I am just wondering during the 0-days period where we are waiting for signature and we face undetected malware, how you are dealing with it and protect your enviroments?

 

Let me share some clue:

 

1) Use AppLocker to block them manually

2) Write some emergency PowerShell scripts

3) Isolate infected device

4) Implement some emergency policies

 

In case, we ATP is available, it would be much easier, but let say how we handle it without ATP (consider complex scenario) and then we discuss about using ATP (as easy scenario)

 

I am interested to hear what you think. 

5 Replies
Highlighted
One thing is to have good security policies indeed.
Implement ASR and enable all rules in block mode.

Something is is to do proactive hunting. This is searching for attackers in your network without knowing for sure if they are there.
Check out this article for more info (it's from CrowdStrike, but it has some good information) https://www.crowdstrike.com/epp-101/threat-hunting/
Highlighted

Thank you @Thijs Lecomte for links , they are very valuable.
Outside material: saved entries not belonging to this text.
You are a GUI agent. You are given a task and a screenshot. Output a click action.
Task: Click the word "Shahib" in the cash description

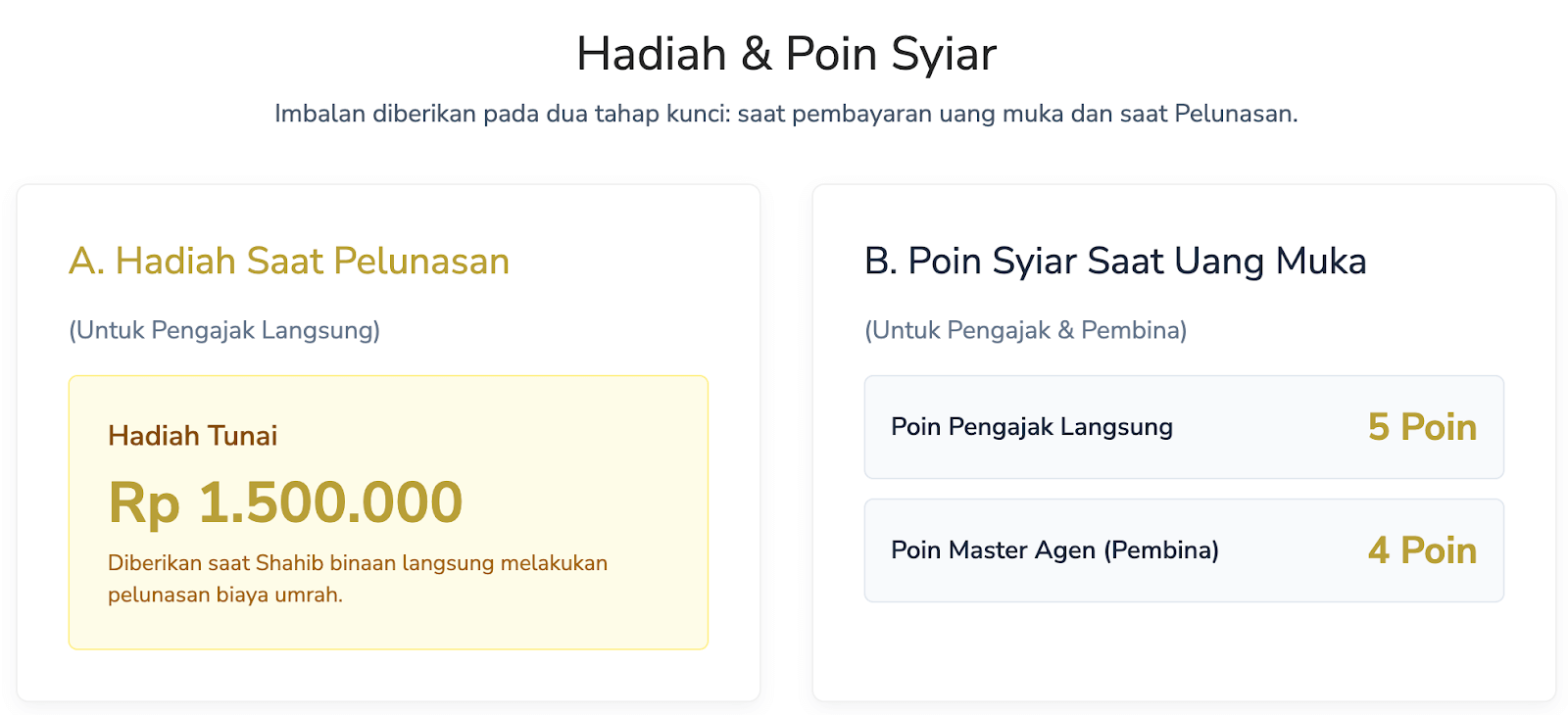tap(288, 563)
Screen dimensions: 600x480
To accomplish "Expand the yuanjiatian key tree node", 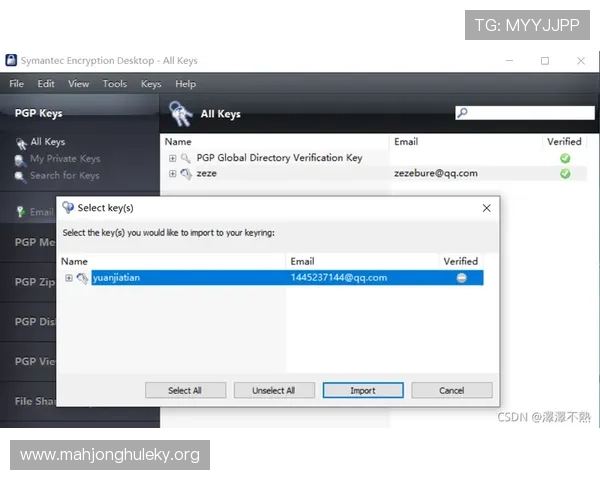I will [69, 278].
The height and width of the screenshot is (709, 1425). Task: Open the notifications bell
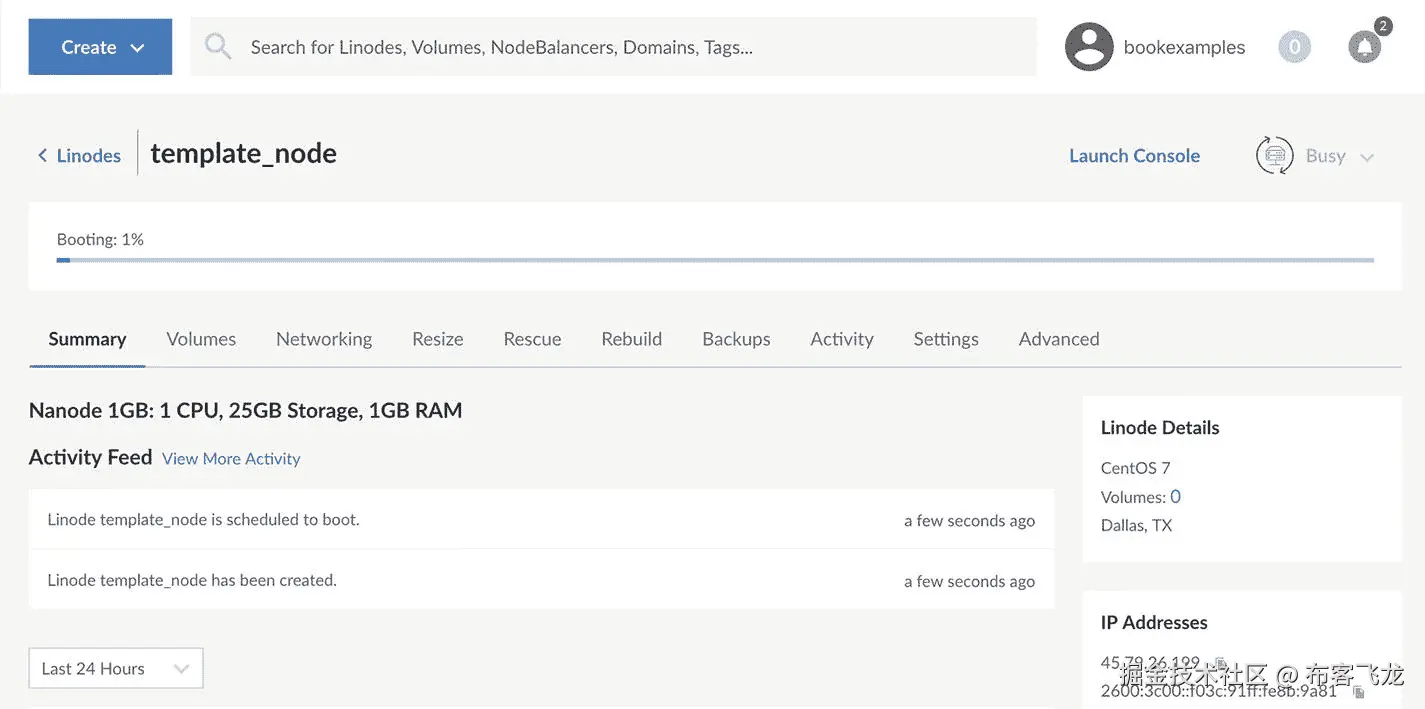pos(1364,47)

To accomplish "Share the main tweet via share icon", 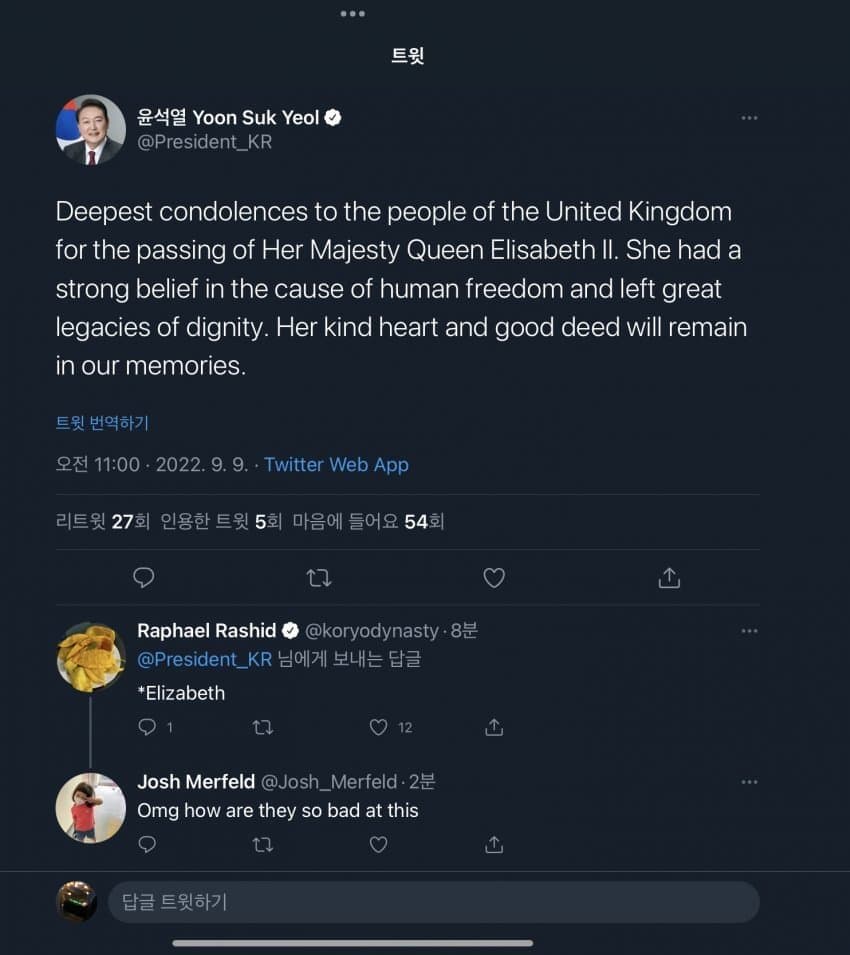I will 669,577.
I believe by proactive hunting you are referring to things like Honeypot.

 

Highlighted

Hi @Reza Ameri ,

 

On DART, we used a lot of Microsoft Threat Protection \ Defender ATP custom detections paired with response actions to deal with this. Using this approach, you can isolate machines, block files by hash or certificate, run a quick scan, or collect a forensics package.

 

What you're referring to falls more in line with hardening than preventing a 0-day. You can definitely use AppLocker to prevent malware, but it really depends on how it was set up. I'd recommend checking out AaronLocker - a config written by Aaron Margosis some time ago: https://github.com/Microsoft/AaronLocker.

 

Other protections would be attack surface reduction (ASR) https://docs.microsoft.com/en-us/windows/security/threat-protection/microsoft-defender-atp/overview-..., exploit protection (sort of like the new EMET) https://docs.microsoft.com/en-us/windows/security/threat-protection/microsoft-defender-atp/enable-ex..., or Application Guard https://docs.microsoft.com/en-us/windows/security/threat-protection/microsoft-defender-application-g....

 

At the end of the day, what really makes an attack successful (in my opinion) is availability of credentials with widespread administrative authority. Keep tabs on delegations made on the root object of the domain (the domainDns object), user rights (especially on domain controllers), and permissions to the AdminSDHolder object. Its that whole assume breach mentality, and why many customers are moving towards Azure AD joined devices since it decouples identity from authorization, uses strong authentication, and decouples authentication from authorization. Check out the famous Pass the Hash whitepaper for those: https://aka.ms/pth 

 

Last, microservices are the way to go. Avoid having one huge monolithic infrastructure, instead favoring smaller containerized services which only have access to what they need to operate.

 

The other place to keep an eye on is Defender ATP's threat and vulnerability management capability which can identify vulnerable applications, including which applications have an exploit in the wild. This paired with the Threat Analytics dashboard should keep you informed of many of the exploitation-centric threats to your infrastructure.

Thank you @MichaelJMelone for your valuable inputs.

I believe security is more about defense strategy, MD ATP is great but due to certain company policy and licensing issues, it might take some times before approval and get this product running on environment, but when it happens, I believe people who are in charge of cybersecurity could start celebrating and have a easier life.

However, before that we need some defensive measurements in place which you discussed.

Highlighted

Totally agree @Reza Ameri. The mantra I always used to use with my customers is security is not a product, its a technique that can be enabled by product.